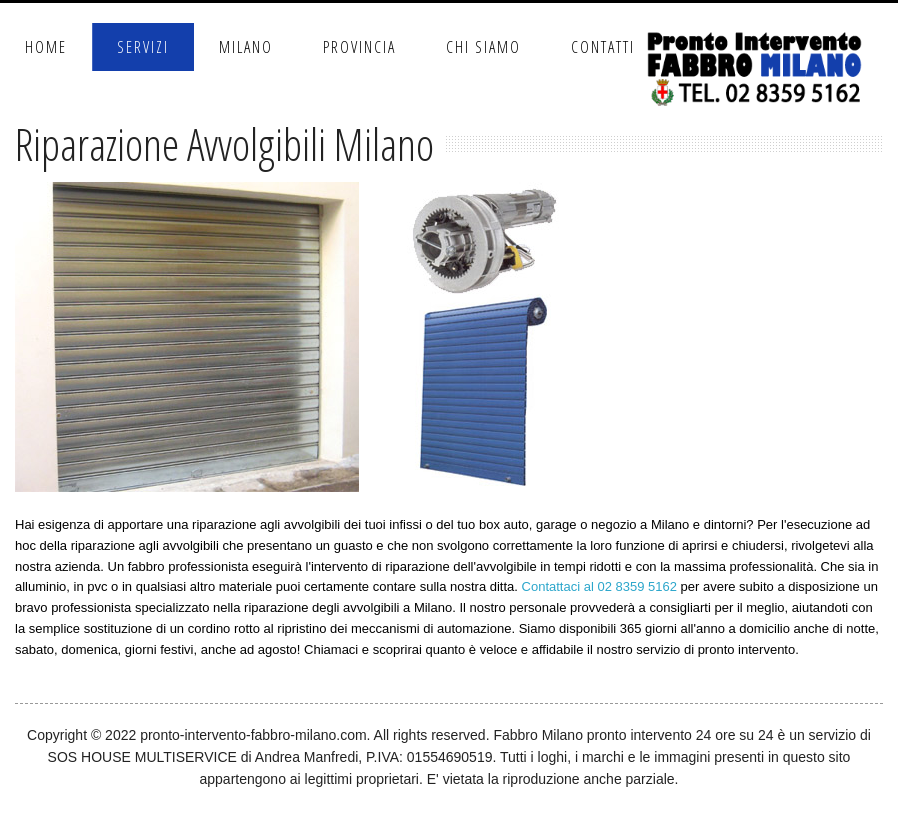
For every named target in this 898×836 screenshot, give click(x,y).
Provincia (359, 47)
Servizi (143, 47)
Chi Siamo (483, 47)
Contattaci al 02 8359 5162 (599, 586)
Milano (246, 47)
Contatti (603, 47)
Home (46, 47)
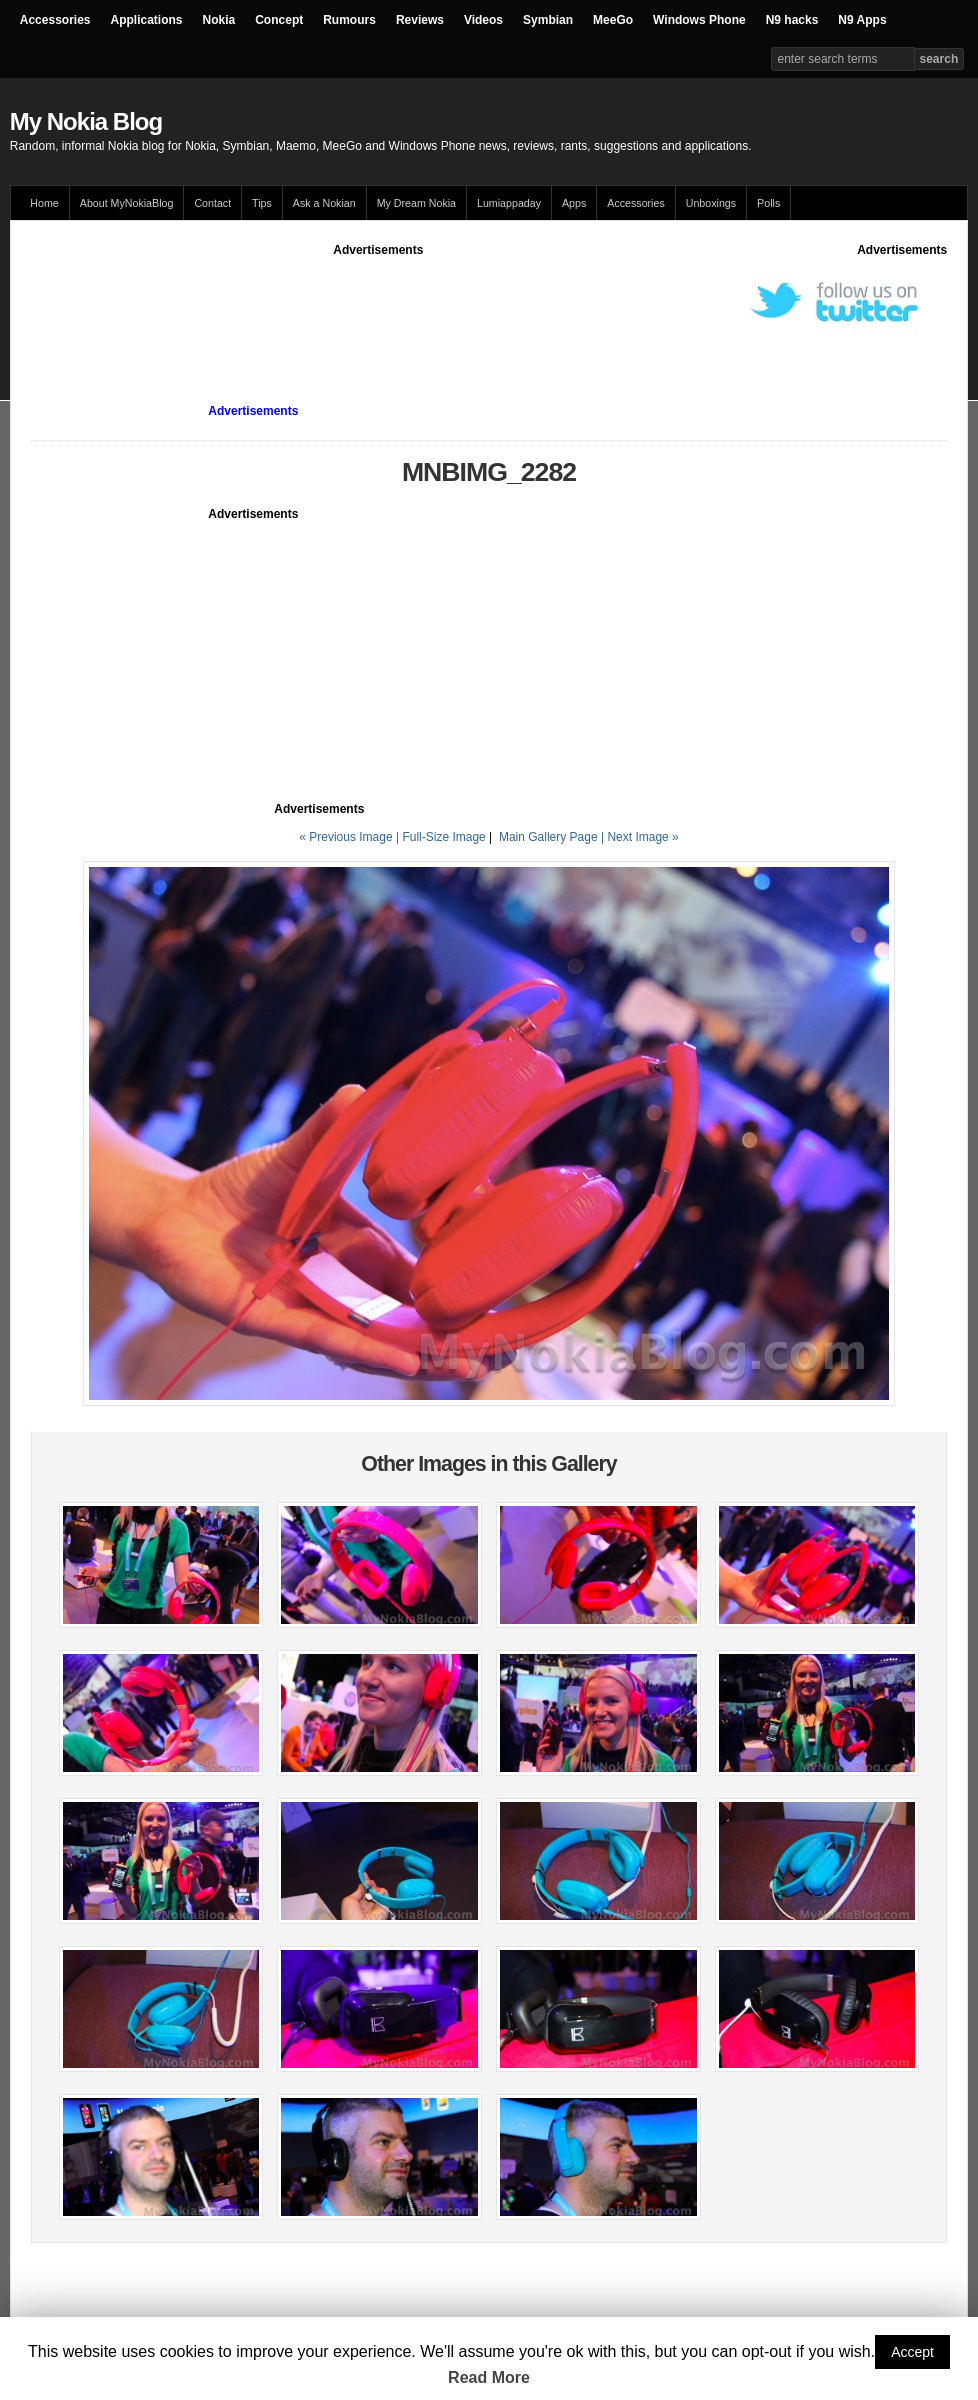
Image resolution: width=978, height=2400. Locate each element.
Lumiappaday (509, 203)
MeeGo (613, 20)
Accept (912, 2352)
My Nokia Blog (86, 121)
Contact (212, 203)
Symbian (548, 20)
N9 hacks (792, 20)
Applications (147, 20)
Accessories (55, 20)
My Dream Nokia (416, 203)
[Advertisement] (395, 304)
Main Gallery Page (548, 837)
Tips (262, 203)
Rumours (349, 20)
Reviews (420, 20)
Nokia (219, 20)
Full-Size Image (443, 837)
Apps (574, 203)
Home (44, 203)
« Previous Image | (350, 837)
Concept (279, 20)
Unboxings (711, 203)
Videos (483, 20)
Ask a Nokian (324, 203)
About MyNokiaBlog (127, 203)
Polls (768, 203)
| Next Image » (640, 837)
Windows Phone (699, 20)
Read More (489, 2377)
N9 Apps (862, 20)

--------------------------------

Objective
Count the lines in the items above that contain the word "Image", and reply with the number alone.

Result of this task
4